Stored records
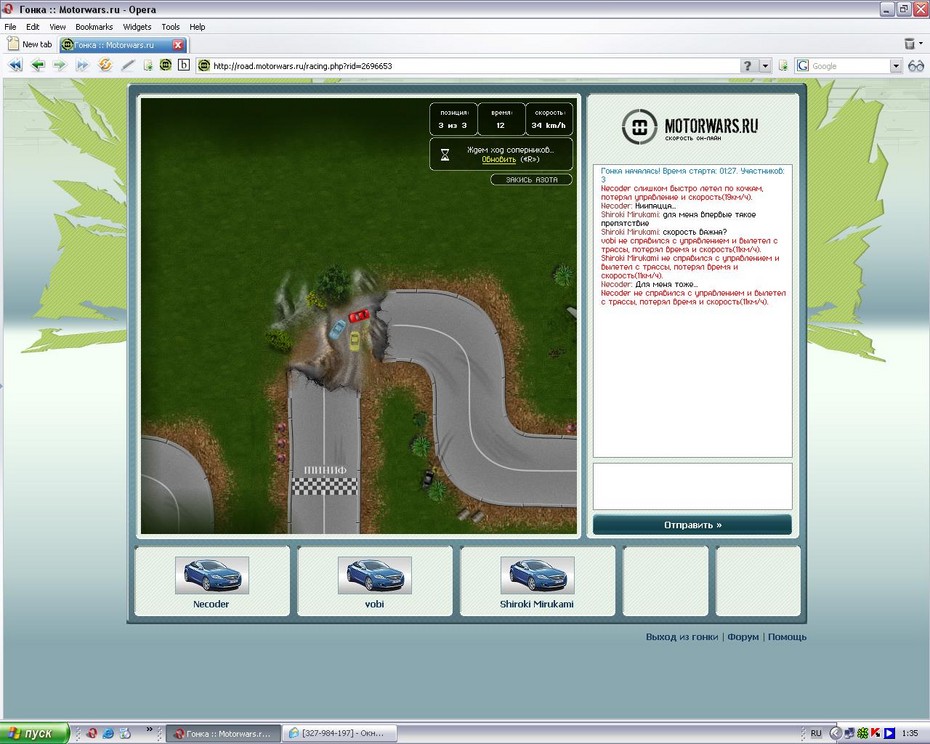Expand the address bar history dropdown
Screen dimensions: 930x744
(x=765, y=65)
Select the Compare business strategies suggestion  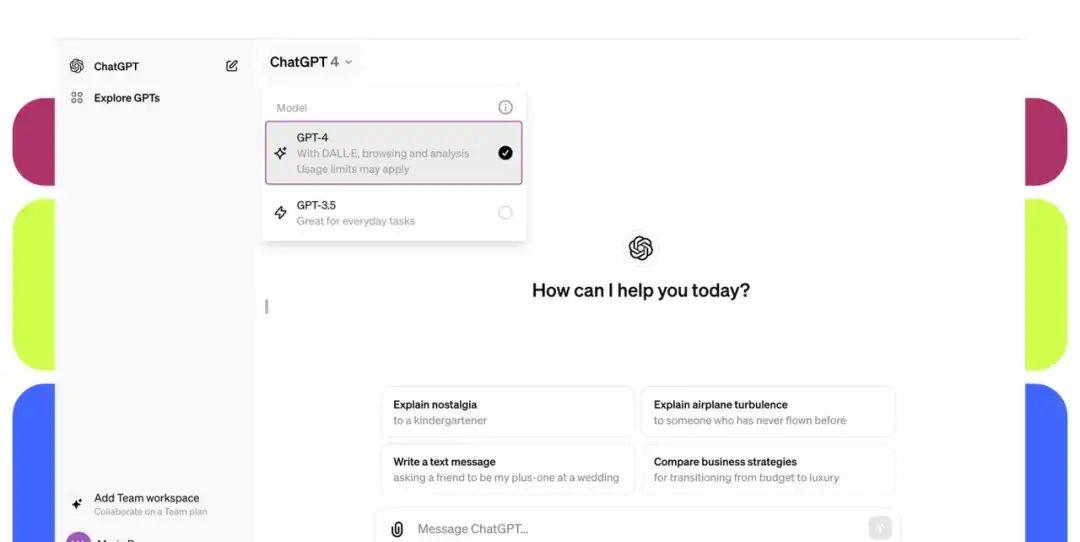click(768, 470)
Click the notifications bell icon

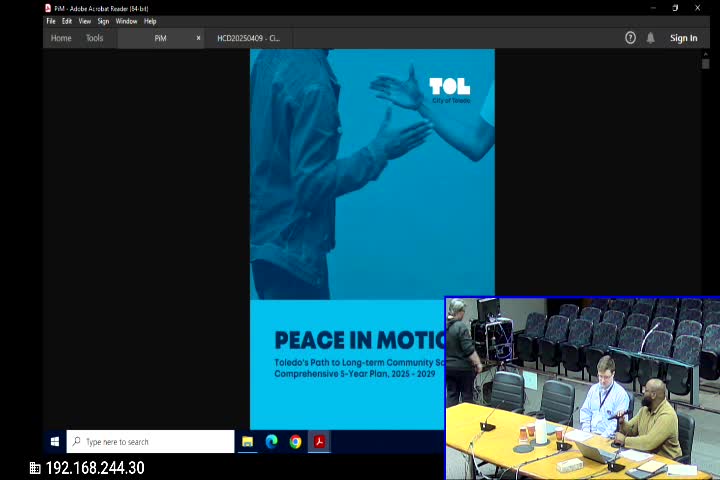coord(651,38)
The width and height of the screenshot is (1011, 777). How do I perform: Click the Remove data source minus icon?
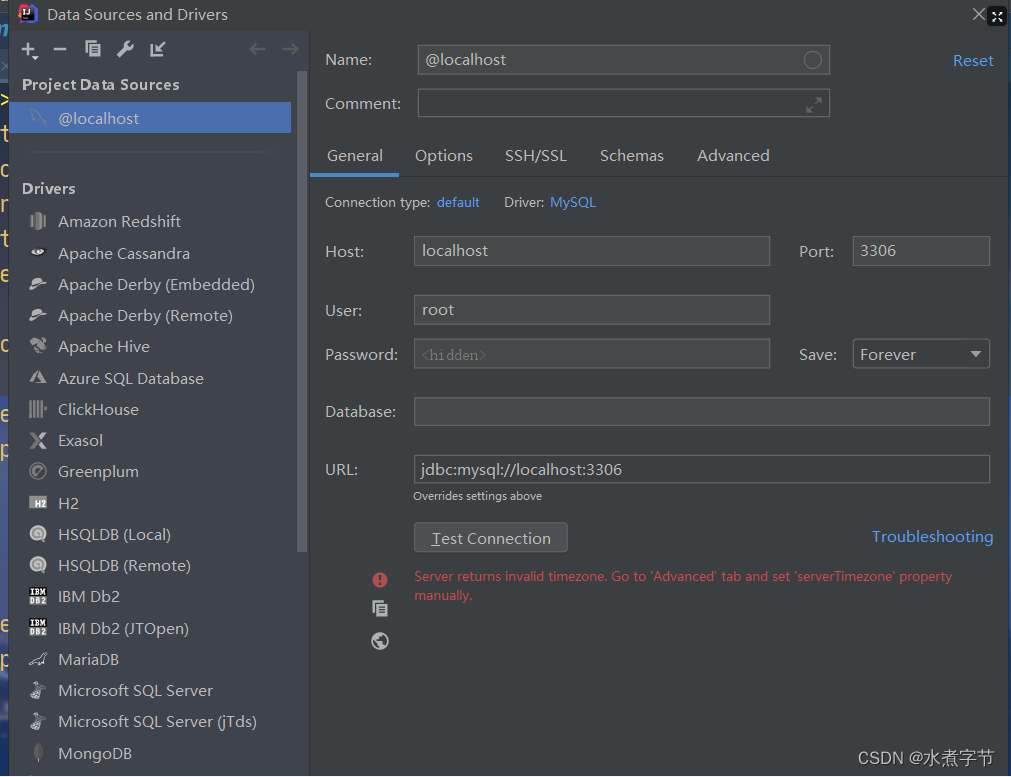point(58,49)
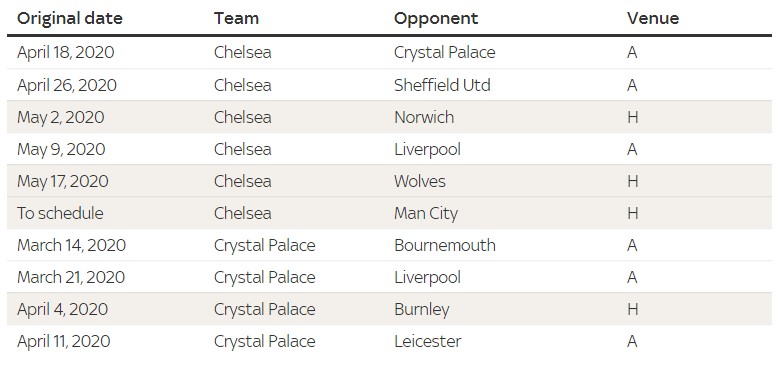
Task: Click venue H in the Norwich row
Action: point(632,117)
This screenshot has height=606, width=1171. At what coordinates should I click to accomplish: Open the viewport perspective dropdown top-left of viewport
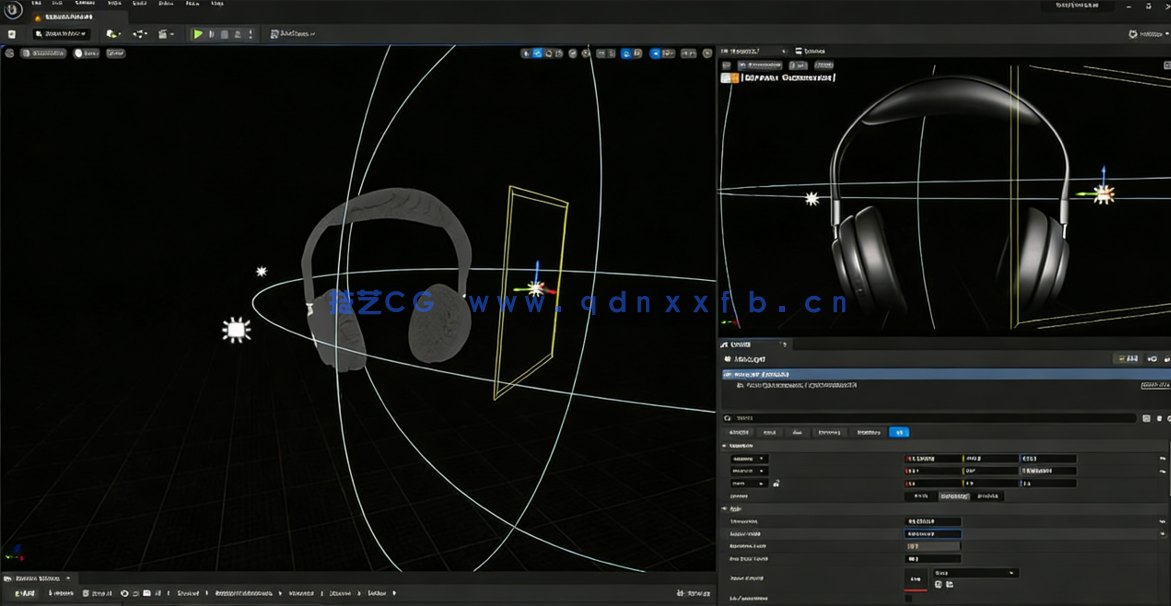pos(40,53)
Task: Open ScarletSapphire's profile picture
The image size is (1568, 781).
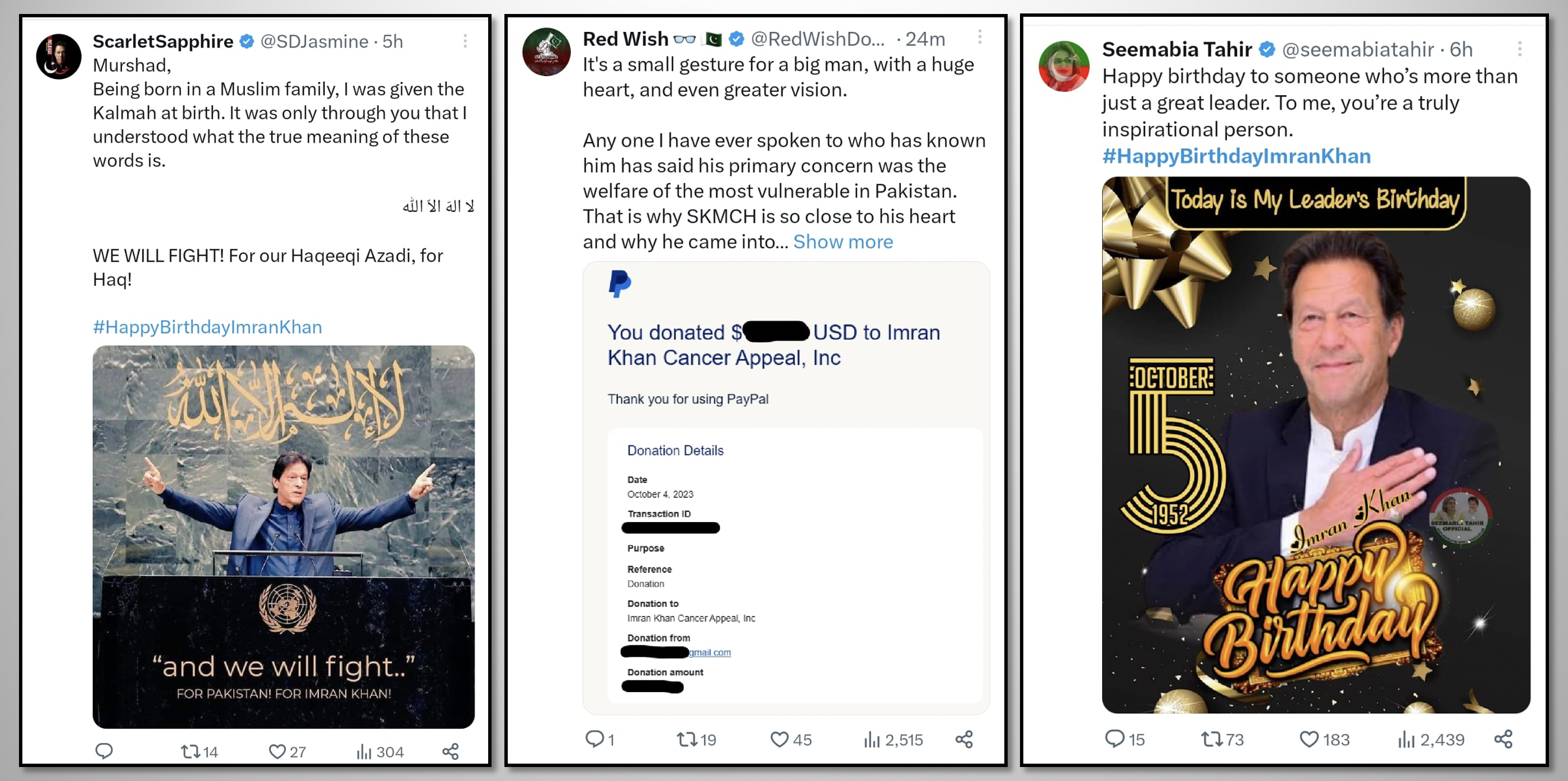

### Task brief
Could you repeat, exactly and with nothing else, the lines from the one containing "Task: Open ScarletSapphire's profile picture" through the last line of the records above, leaving out the pictures?

### Your solution
Task: Open ScarletSapphire's profile picture
The image size is (1568, 781).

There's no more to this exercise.